DOCUMENT SEGMENT:
Damages Assessed for 5% Diminished Earning Capacity
Reasons for judgement were published last week by the BC Supreme Court, Vancouver Registry, demonstrating that even a modest level of disability can add up to substantial losses when calculated over working years.
In the recent case (Bhumrah v. McLeary) the Plaintiff was injured in a 2018 collision caused by the Defendant. The court found the collision resulted in lingering injuries that, while not outright disabling, resulted in a 5% diminished earning capacity. In assessing damages at $80,000 for future economic loss the Honourable Justice Winteringham provided the following reasons:
 Weighing the different methods of assessment, and the positive and negative contingencies, and taking into account her age, I consider Ms. Bhumrah will be able to work at approximately 95% full-time capacity once she enters the workforce as a psychiatric nurse after her education completes. In my view, based on the evidence presented, the reduced workload should take her through to the age of retirement of 65 years old. There was no evidence from Ms. Bhumrah that she intended to work past the usual age of retirement.

TASK DESCRIPTION:
Transcribe the portion of the earning-capacity article that runs from "Damages Assessed for" to "over working years.", reproducing every word and punctuation mark without change.

RECORDS SUPPLIED:
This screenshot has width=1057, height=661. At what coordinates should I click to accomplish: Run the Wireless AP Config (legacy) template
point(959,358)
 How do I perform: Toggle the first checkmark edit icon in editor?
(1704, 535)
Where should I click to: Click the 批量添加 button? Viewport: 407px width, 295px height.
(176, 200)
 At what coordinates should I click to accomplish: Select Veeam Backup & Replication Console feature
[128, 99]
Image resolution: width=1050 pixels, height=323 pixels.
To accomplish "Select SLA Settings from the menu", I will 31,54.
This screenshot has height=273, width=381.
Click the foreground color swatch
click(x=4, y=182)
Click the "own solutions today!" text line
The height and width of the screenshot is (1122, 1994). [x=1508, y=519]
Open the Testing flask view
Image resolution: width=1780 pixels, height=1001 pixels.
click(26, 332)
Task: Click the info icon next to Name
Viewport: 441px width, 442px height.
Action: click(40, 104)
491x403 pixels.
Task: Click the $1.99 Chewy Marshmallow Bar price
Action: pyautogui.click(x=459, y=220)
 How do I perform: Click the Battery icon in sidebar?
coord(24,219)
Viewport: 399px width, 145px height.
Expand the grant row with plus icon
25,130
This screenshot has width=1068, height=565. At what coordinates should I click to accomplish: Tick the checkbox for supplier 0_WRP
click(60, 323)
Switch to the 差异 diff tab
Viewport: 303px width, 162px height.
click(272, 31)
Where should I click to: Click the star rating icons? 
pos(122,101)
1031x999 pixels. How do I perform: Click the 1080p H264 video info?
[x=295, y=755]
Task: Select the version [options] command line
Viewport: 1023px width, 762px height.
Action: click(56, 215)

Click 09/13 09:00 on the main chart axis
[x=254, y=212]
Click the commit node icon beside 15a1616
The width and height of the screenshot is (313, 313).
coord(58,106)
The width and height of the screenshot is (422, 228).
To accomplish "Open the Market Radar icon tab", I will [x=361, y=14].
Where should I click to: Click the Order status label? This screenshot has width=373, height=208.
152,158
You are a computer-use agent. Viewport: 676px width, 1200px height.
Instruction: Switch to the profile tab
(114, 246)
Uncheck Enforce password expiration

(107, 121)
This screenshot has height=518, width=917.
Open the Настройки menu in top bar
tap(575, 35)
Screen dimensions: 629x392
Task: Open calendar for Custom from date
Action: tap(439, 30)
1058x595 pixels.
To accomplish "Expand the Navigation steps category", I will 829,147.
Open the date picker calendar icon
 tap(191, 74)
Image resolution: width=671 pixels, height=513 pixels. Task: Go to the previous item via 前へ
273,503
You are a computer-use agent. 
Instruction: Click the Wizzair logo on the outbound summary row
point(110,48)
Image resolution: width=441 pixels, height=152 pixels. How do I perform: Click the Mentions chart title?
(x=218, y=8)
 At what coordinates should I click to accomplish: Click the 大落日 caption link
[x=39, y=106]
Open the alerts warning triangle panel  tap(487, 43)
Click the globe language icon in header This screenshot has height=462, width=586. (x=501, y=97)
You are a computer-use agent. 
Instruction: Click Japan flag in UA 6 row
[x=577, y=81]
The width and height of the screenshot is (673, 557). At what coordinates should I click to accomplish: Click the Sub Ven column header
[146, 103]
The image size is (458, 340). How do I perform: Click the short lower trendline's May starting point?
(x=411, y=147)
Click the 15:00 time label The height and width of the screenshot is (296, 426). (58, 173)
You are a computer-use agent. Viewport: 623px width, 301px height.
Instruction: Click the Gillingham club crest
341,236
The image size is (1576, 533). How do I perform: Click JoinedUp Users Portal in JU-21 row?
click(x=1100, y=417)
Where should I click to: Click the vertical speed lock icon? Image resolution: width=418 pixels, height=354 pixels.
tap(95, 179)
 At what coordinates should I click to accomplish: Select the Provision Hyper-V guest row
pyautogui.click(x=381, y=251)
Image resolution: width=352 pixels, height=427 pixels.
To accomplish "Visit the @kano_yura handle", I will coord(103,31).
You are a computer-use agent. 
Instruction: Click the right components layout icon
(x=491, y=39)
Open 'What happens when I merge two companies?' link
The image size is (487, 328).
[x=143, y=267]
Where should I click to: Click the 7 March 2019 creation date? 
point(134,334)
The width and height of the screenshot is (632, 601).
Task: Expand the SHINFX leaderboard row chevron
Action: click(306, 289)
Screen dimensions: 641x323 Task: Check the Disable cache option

WRITTEN ANSWER:
Damages Assessed for 5% Diminished Earning Capacity
Reasons for judgement were published last week by the BC Supreme Court, Vancouver Registry, demonstrating that even a modest level of disability can add up to substantial losses when calculated over working years.